Fui um dia confrontada por uma amiga com a questão “já estabeleceste um limite?”. Naquele momento, fiquei perturbada com essa interpelação, mas percebi na insónia que se seguiu que, apesar de doloroso, fazia sentido pensar no assunto. Chegara a hora de, em casal, tomarmos essa decisão. Determinámos que aos 40 anos terminaria e avaliámos em que condições. Consultámos mais um médico, esgotámos os embriões que tínhamos e, após a alta do centro de PMA, encerrámos o capítulo. Não estava nos nossos planos recorrer à doação de gâmetas, embriões ou adotar uma criança.
Antes desse episódio da pergunta que deu uma viragem no meu entendimento sobre o percurso, magoava-me muito ler ou ouvir “não desistas”, como se isso fosse sinal de fraqueza ou, então, a pérola, a meu ver, mais cruel: “não se desiste de um filho”. Até que, num dia de julho de 2020, abri o ficheiro com o resultado negativo da última transferência. Libertei as lágrimas que ainda me restavam e fiquei enraivecida de mim mesma durante umas horas, por sentir que era uma falhada. Convenci-me de que chegara realmente a altura de não desistir de mim. Cada mês que passava antes dessa data estava a acabar sistematicamente comigo.
Tentei ao longo dos anos recorrer a diversos mecanismos para me reerguer após cada contrariedade. Dediquei-me à escrita num blogue que criei sobre o meu trajeto (http://seiquechegaras.blogspot.pt), participei em fóruns de discussão, falei sempre abertamente sobre o assunto, colaborei em algumas iniciativas e estudos. Uns meses antes de cortar o cordão umbilical com a PMA percebi que, após o término, precisaria de me dedicar a algo diferente que me desviasse os pensamentos do desgaste sofrido nos anos anteriores. Algumas semanas após o fim, candidatei-me ao ensino superior, licenciei-me novamente e mudei de profissão. Os pensamentos não foram desviados, contrariamente ao que esperava, pelo que acabei por conjugar o luto com as aulas, o trabalho que realizava simultaneamente, exames e todas as outras exigências do curso.
É importante salientar que não tenho nenhum arrependimento em ter parado, assim como de ter persistido durante tantos anos, que me fizeram mais mal que bem.
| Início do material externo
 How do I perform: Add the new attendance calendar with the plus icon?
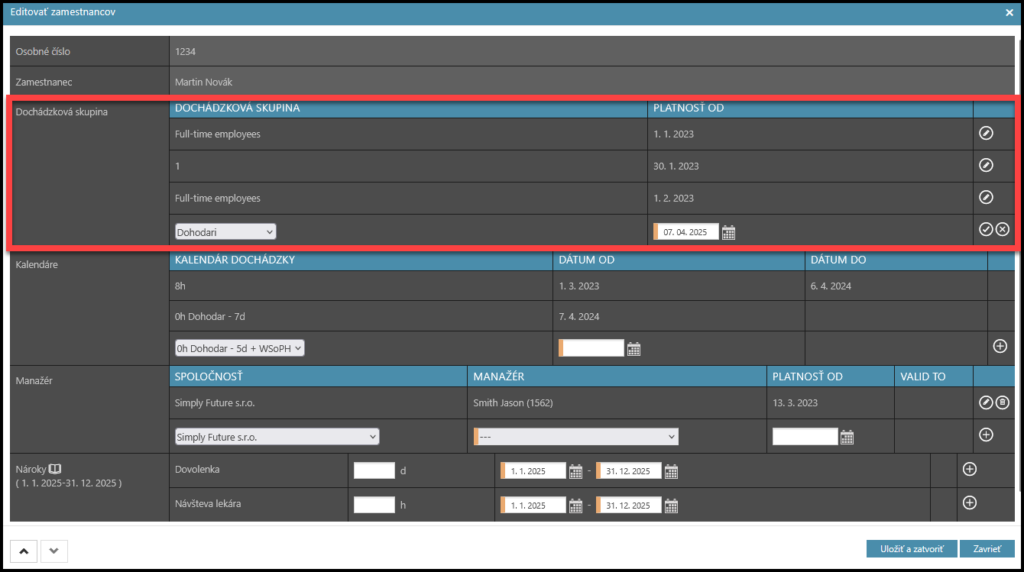point(999,346)
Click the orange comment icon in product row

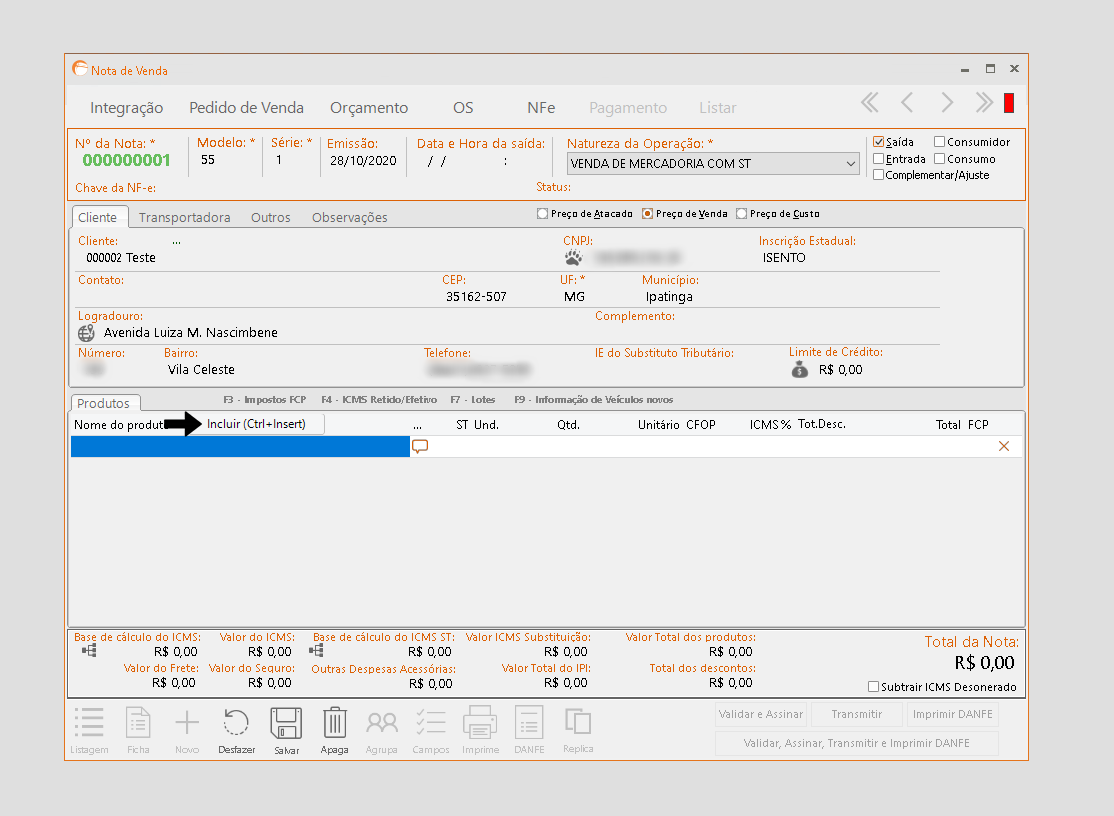[420, 446]
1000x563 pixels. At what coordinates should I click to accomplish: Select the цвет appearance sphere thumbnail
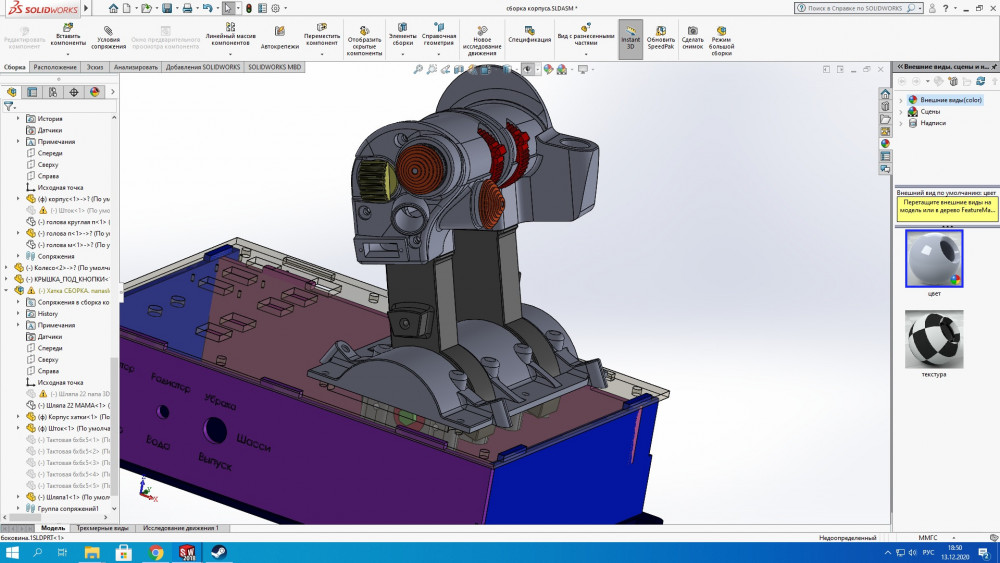(x=933, y=258)
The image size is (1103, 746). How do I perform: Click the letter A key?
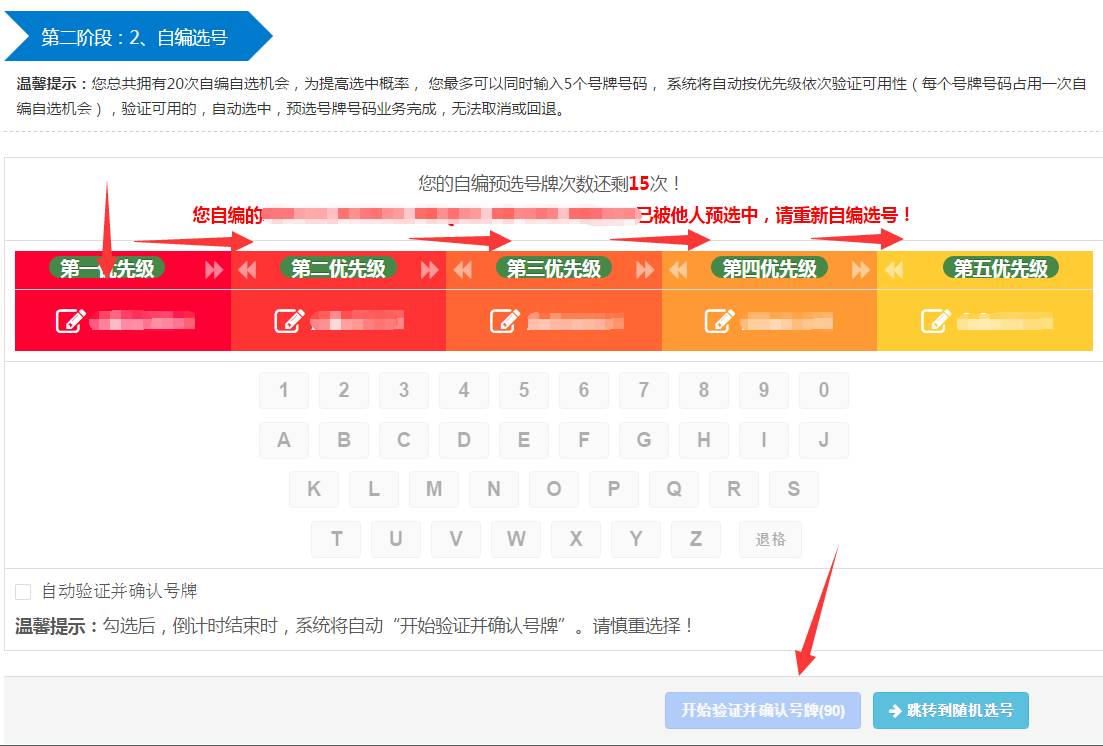(x=283, y=440)

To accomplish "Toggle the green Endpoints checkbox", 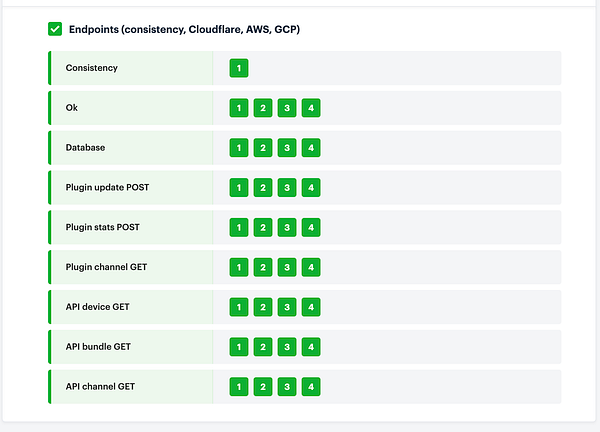I will point(55,29).
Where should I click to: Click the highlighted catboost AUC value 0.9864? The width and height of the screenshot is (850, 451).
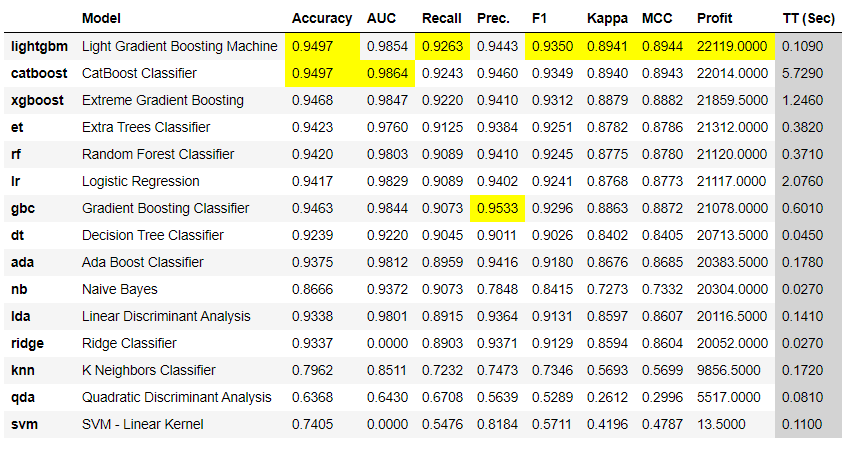pyautogui.click(x=387, y=73)
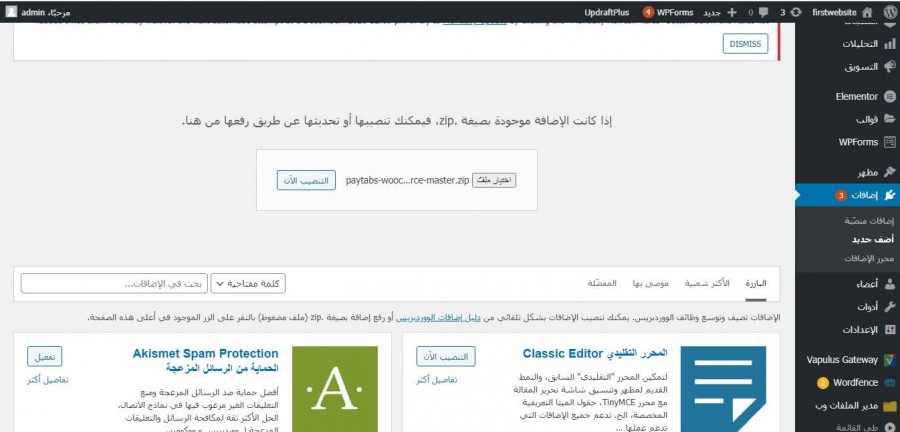Open the updates icon in admin bar
This screenshot has width=900, height=432.
789,12
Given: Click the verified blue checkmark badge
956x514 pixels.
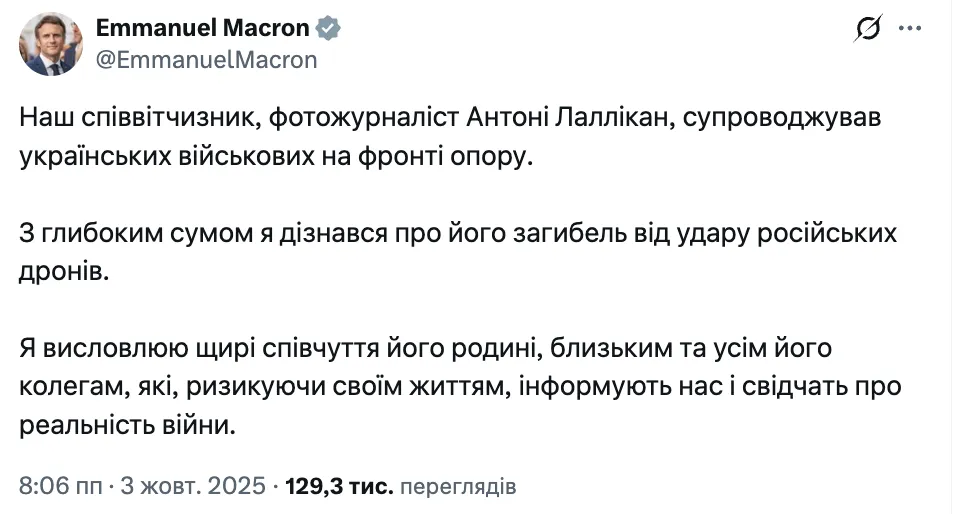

Na minha perspetiva é fundamental estarmos cientes de que as coisas não correm sempre como ambicionamos. Só o facto de ter estabelecido o tal limite já me tirou um peso colossal dos ombros. Desafio quem está a ler este testemunho a realizar o exercício de pensar até onde está verdadeiramente disposto a avançar para tentar materializar a ideia da maternidade/parentalidade. Mas faça-o de forma realmente consciente e pragmática, ok? Não podemos cair no erro de romantizar que só seremos felizes se tivermos filhos, desvalorizando tantas outras realizações que podem ser alcançadas!
Este texto representa uma ínfima fração do que vivi no âmbito da infertilidade, com um desfecho tão válido como tantos outros partilhados neste e noutros meios.
Entendo ser importante conhecermos diferentes realidades, pois tenho bem presente as vezes que me senti incompreendida, só, desamparada, desesperada, zangada, desiludida, um extraterrestre, carente de um colo, ainda que não fosse físico. Sobre o renascer que sucedeu ao fracasso, posso dizer que me está a trazer paz. Estou bem, de verdade, em fase de descoberta! Ainda recupero de sequelas resultantes das bombas hormonais e de privações a que me sujeitei, na esperança de que um dia trouxessem frutos. Recuso fingir que nada aconteceu, fiz tudo em plena consciência. A forma como evoluiu teve um contributo preponderante para o desenvolvimento da minha identidade. Saliento, no entanto, que, para meu alívio e manutenção da sanidade mental, a tortura terminou.